The studies that have been done recently say that 90% or more of all EDS sufferers have no idea what is wrong with them, or they know but can’t see a geneticist to confirm, due to lack of clear diagnostic criteria and no clearly defined specialists who commonly deal with the genetic condition. Then there is the often prohibitive cost of genetic testing. I can see why so many of us get left to rot. And there are probably a good deal of high functioning EDSers out there who weren’t dancers or gymnasts and who didn’t abuse their bodies as much as I did, and their life will likely be normal enough that if they learn of it, it will be because of having a child who has EDS, more than likely. I want to find out before that!!! That abundance of undiagnosed EDSers living with the disease seems backed up by all the patient populations they examined in the below article.
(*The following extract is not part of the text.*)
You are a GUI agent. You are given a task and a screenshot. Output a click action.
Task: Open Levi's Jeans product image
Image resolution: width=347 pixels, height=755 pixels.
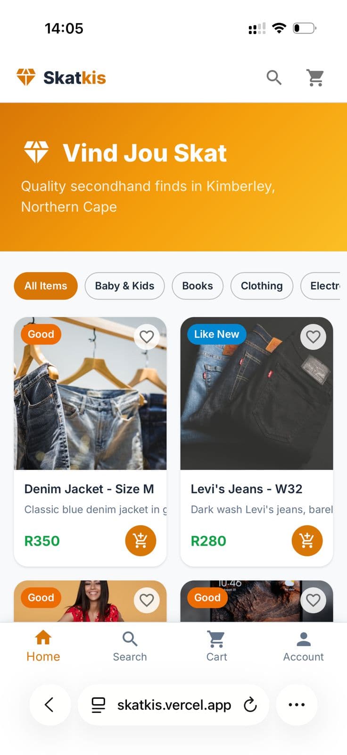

The high occurrence of fibromyalgia alongside EDS-HT (around 50% of the fibro patients had EDS markers, and around half of the studied EDS population were found to have all key fibromyalgia symptoms) makes perfect sense as outlined by the last reblog I did from EDS Info. That post deals with the fact that Untreated Chronic Pain is a Medical Emergency, where chronic pain states are explained as often arising from untreated acute pain after trauma, which is totally true in my case. I was too young to be in real pain, because that’s a thing, and my car accident wasn’t impressive enough that I merited correct dosage of narcotics, and I was shamed into not asking for them as often as I needed them.
Anyhoo, rant aside, the article is an elegant, and unique, explanation of so much that is difficult about navigating in the world of chronic illnesses and differential diagnoses.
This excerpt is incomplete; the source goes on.